• **Problem statement**
Report every line of the records that contains the word "This".

======== Task material ========

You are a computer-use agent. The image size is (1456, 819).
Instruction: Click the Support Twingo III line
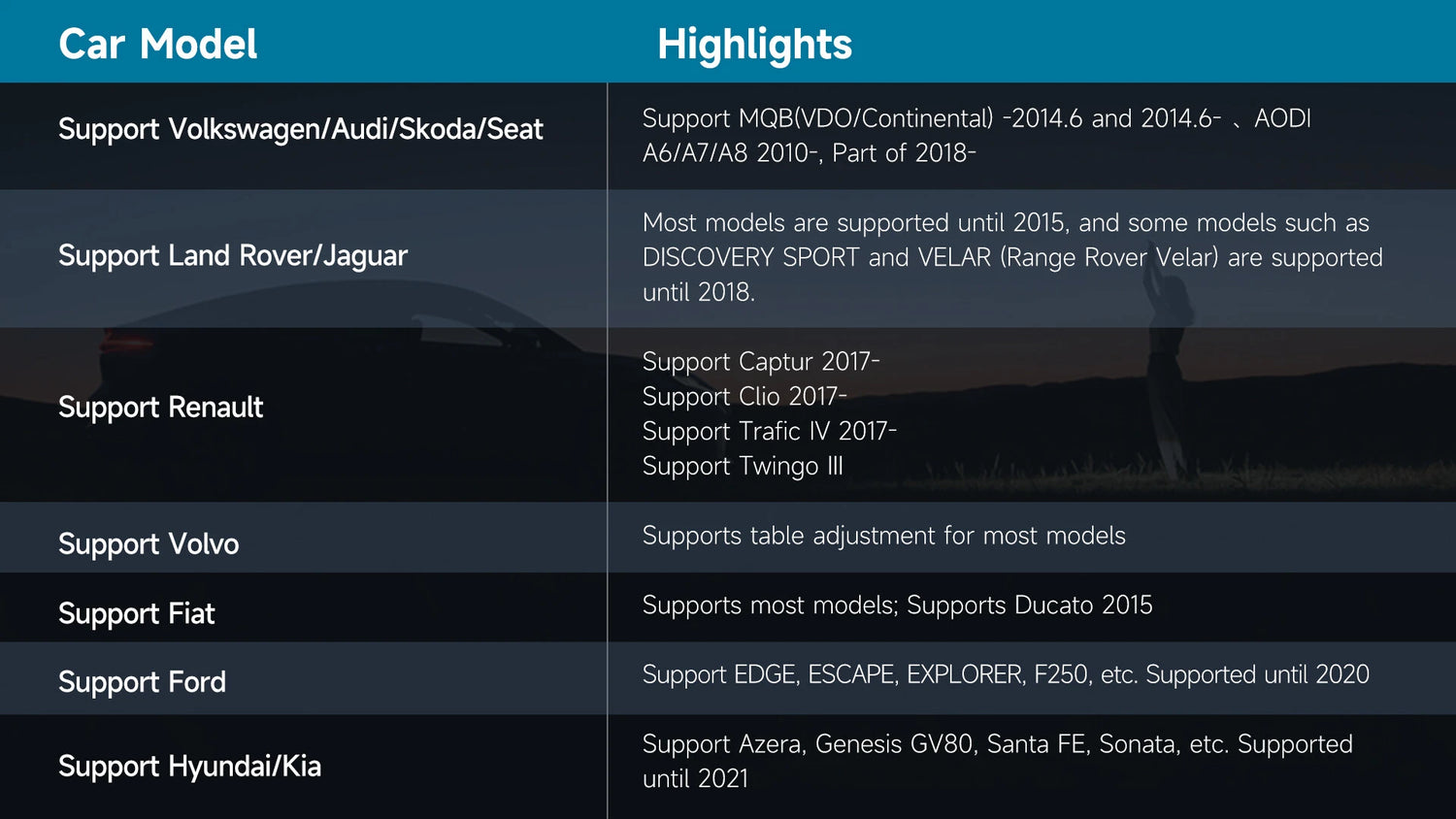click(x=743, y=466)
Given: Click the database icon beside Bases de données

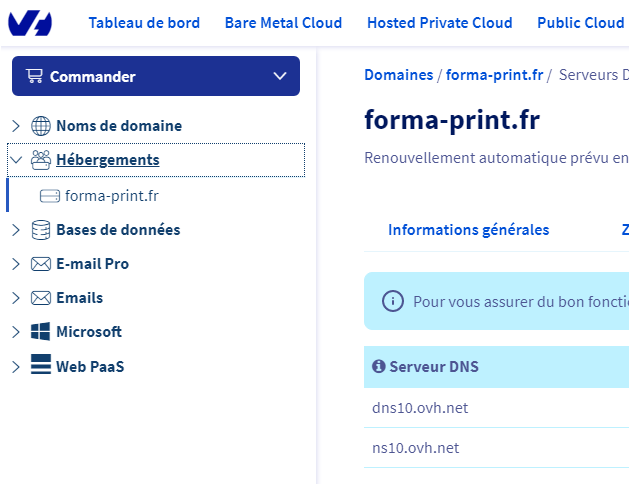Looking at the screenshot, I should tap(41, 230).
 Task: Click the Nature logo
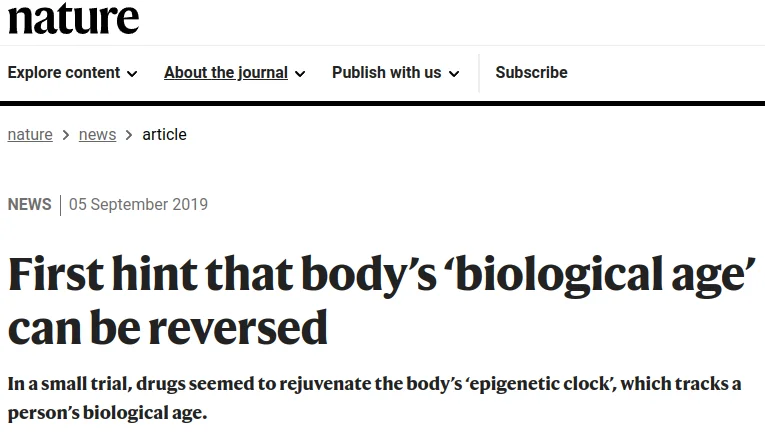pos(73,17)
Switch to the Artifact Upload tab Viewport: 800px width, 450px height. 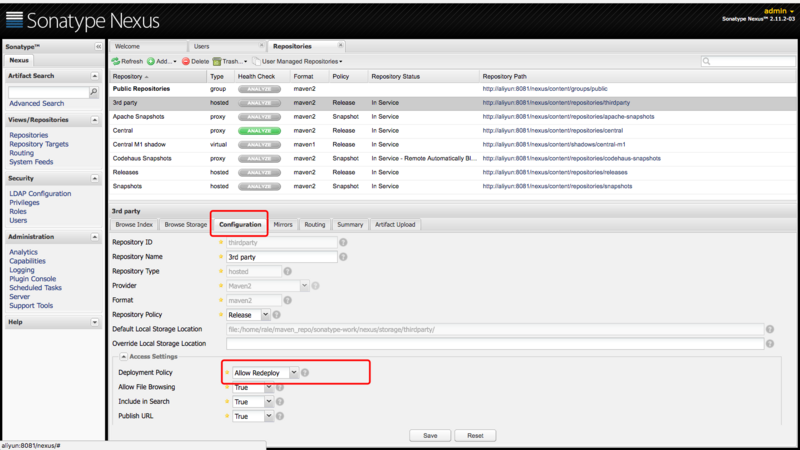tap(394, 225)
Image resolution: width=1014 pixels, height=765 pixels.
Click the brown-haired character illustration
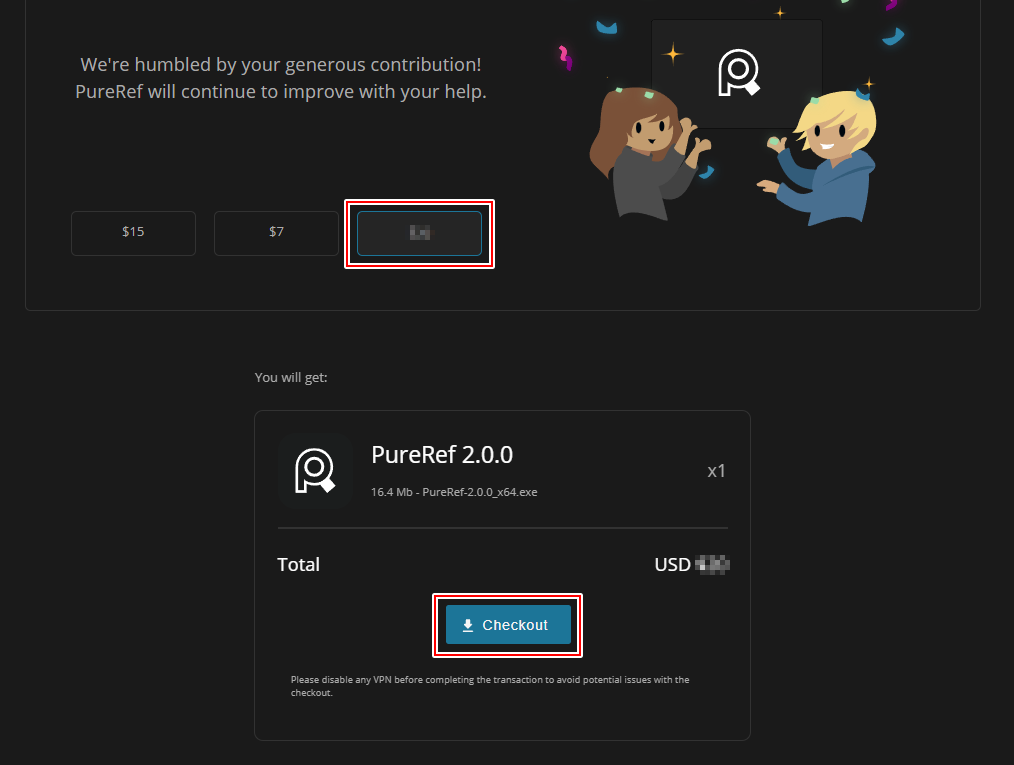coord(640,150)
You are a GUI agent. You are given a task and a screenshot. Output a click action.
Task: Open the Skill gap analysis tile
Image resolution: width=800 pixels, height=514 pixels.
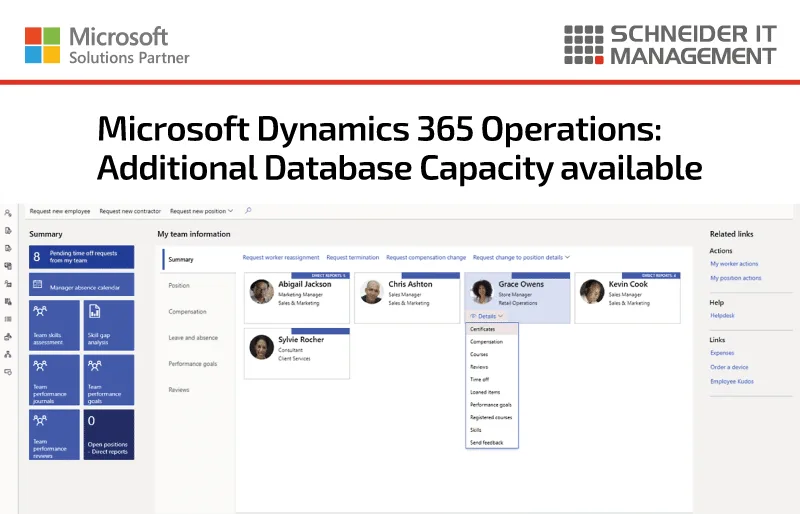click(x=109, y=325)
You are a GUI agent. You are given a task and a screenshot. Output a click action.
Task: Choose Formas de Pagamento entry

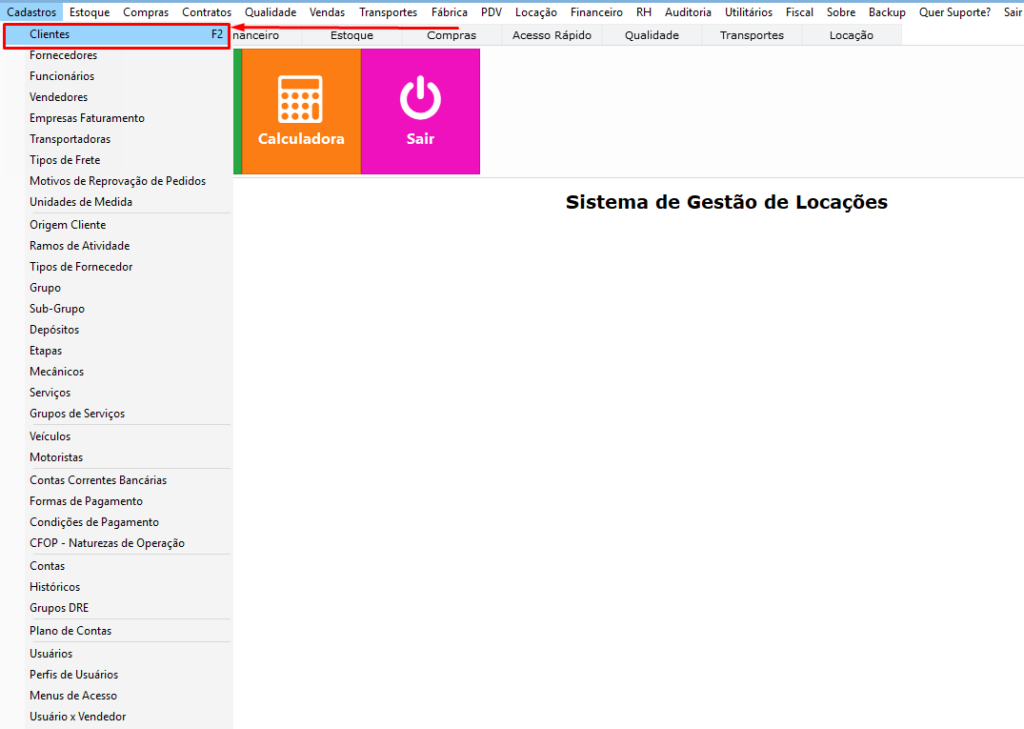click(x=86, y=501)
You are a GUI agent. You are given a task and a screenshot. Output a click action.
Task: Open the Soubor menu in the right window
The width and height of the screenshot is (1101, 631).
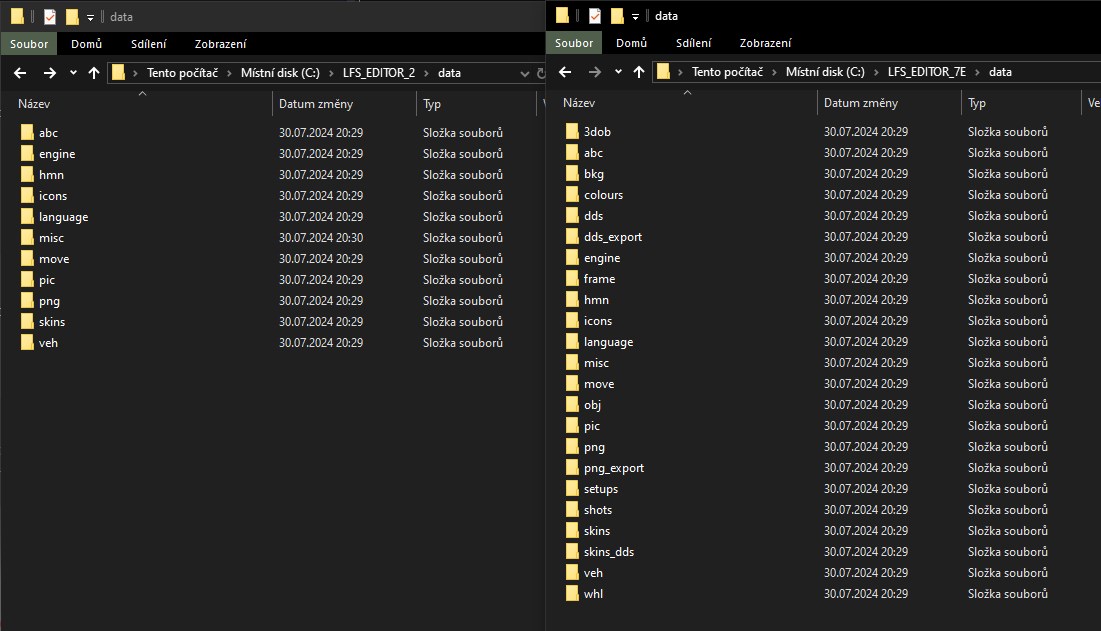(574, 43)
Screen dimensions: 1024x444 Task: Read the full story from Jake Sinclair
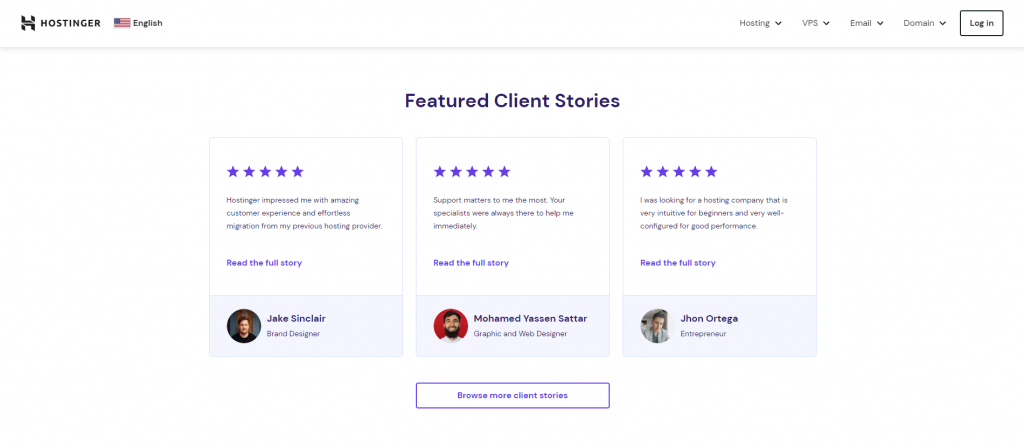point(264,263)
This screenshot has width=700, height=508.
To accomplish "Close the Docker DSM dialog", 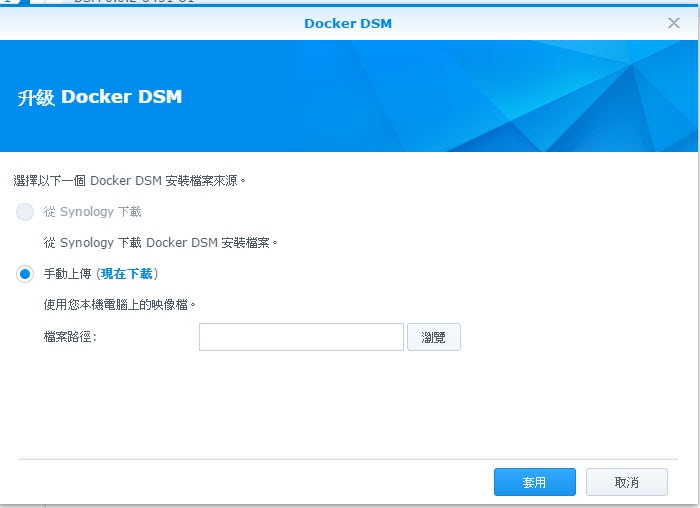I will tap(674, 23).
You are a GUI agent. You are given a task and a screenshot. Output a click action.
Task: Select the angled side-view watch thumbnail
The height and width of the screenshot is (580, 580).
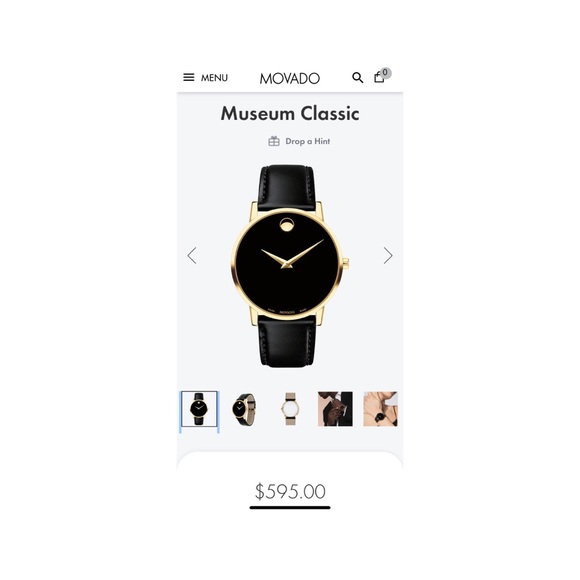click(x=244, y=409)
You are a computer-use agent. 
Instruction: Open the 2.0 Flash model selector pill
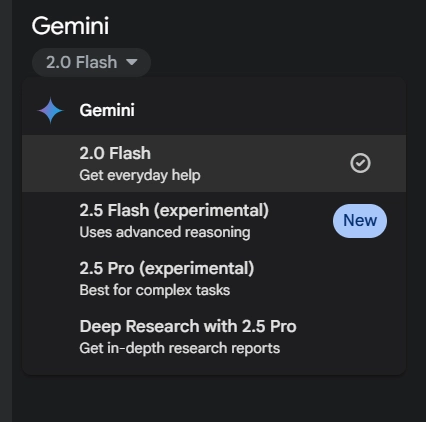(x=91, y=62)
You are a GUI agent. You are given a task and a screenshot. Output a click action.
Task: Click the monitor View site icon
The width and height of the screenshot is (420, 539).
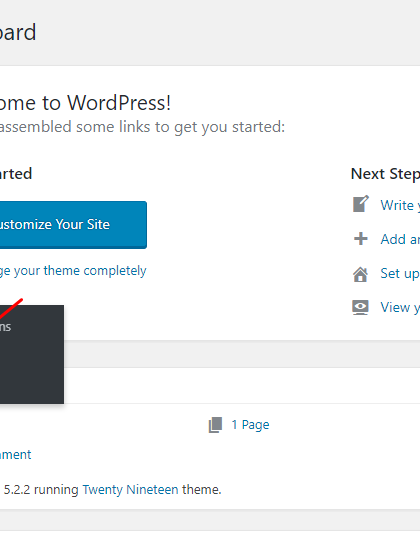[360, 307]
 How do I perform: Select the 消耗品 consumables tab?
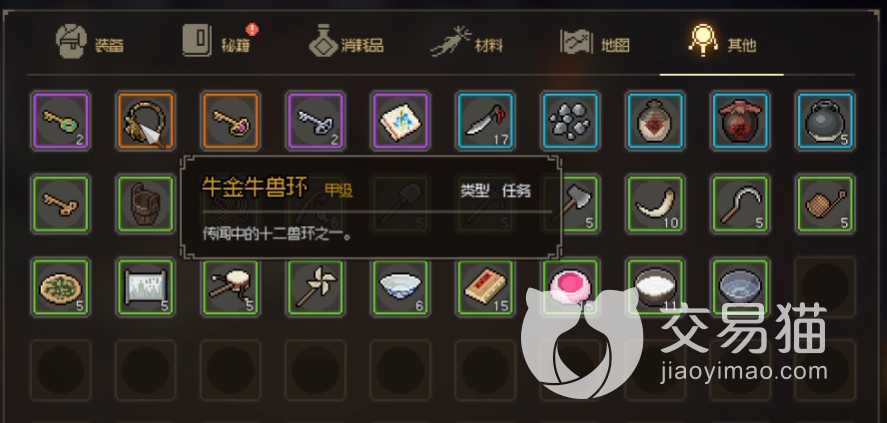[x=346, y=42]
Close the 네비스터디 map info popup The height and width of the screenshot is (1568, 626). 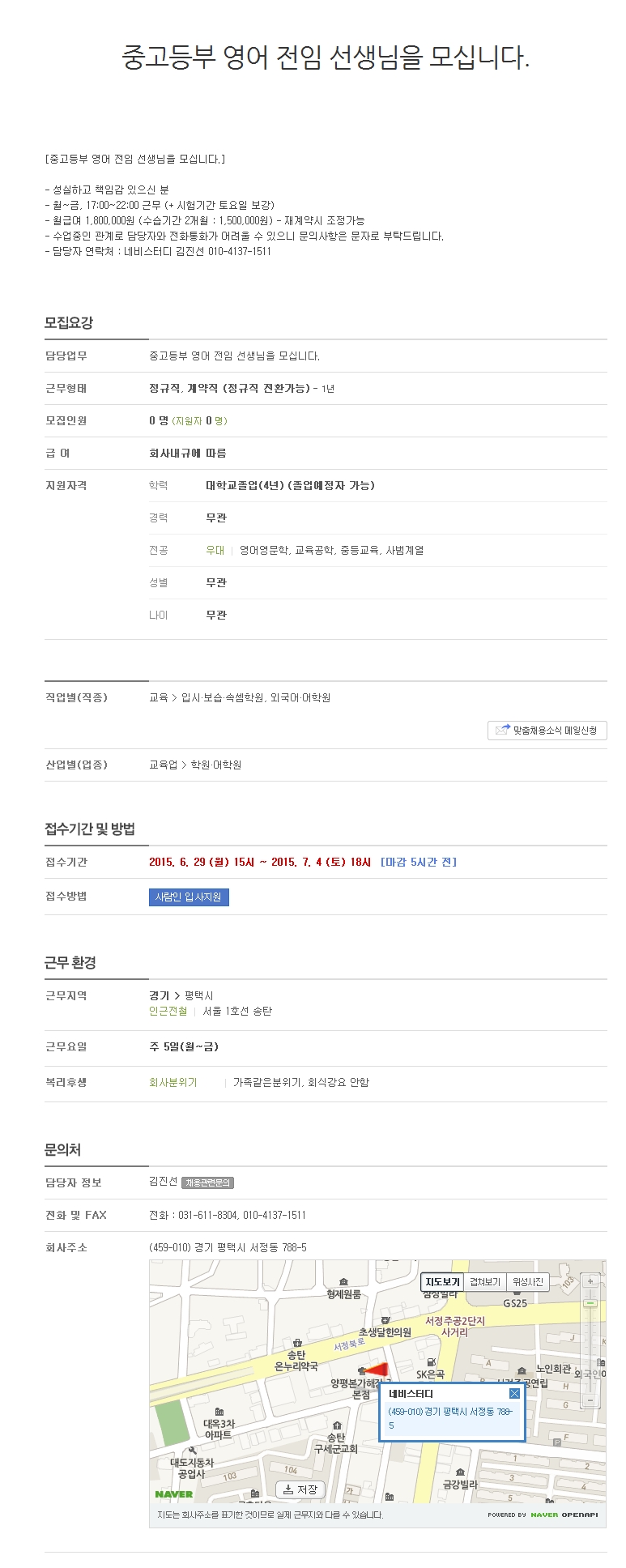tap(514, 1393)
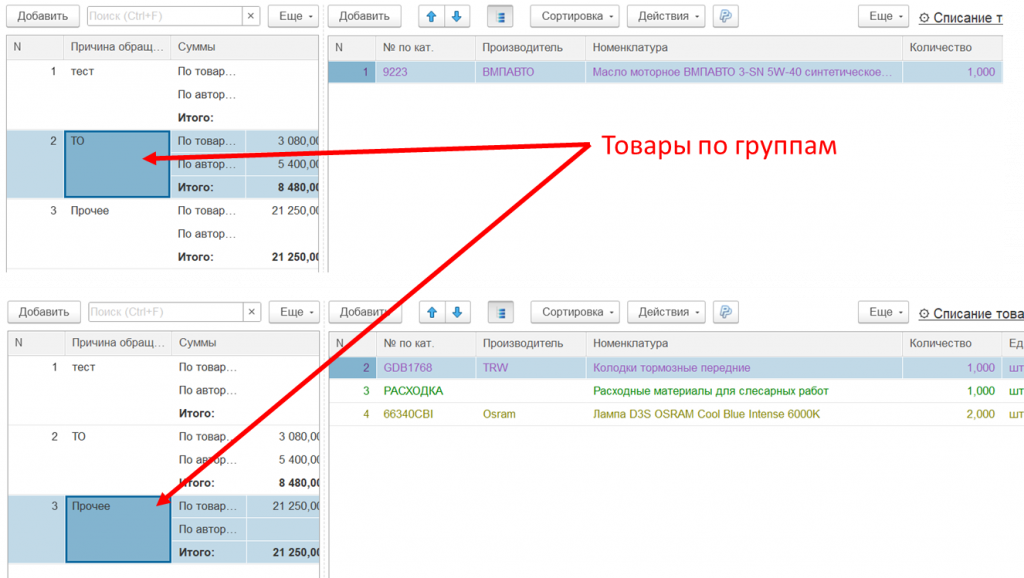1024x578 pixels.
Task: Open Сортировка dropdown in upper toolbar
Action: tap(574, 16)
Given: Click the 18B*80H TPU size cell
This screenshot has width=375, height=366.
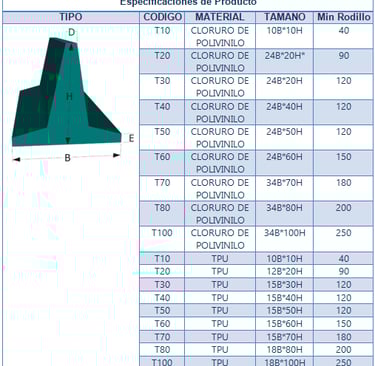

========

• **Exercise solution**
This screenshot has width=700, height=508.
This screenshot has width=375, height=366.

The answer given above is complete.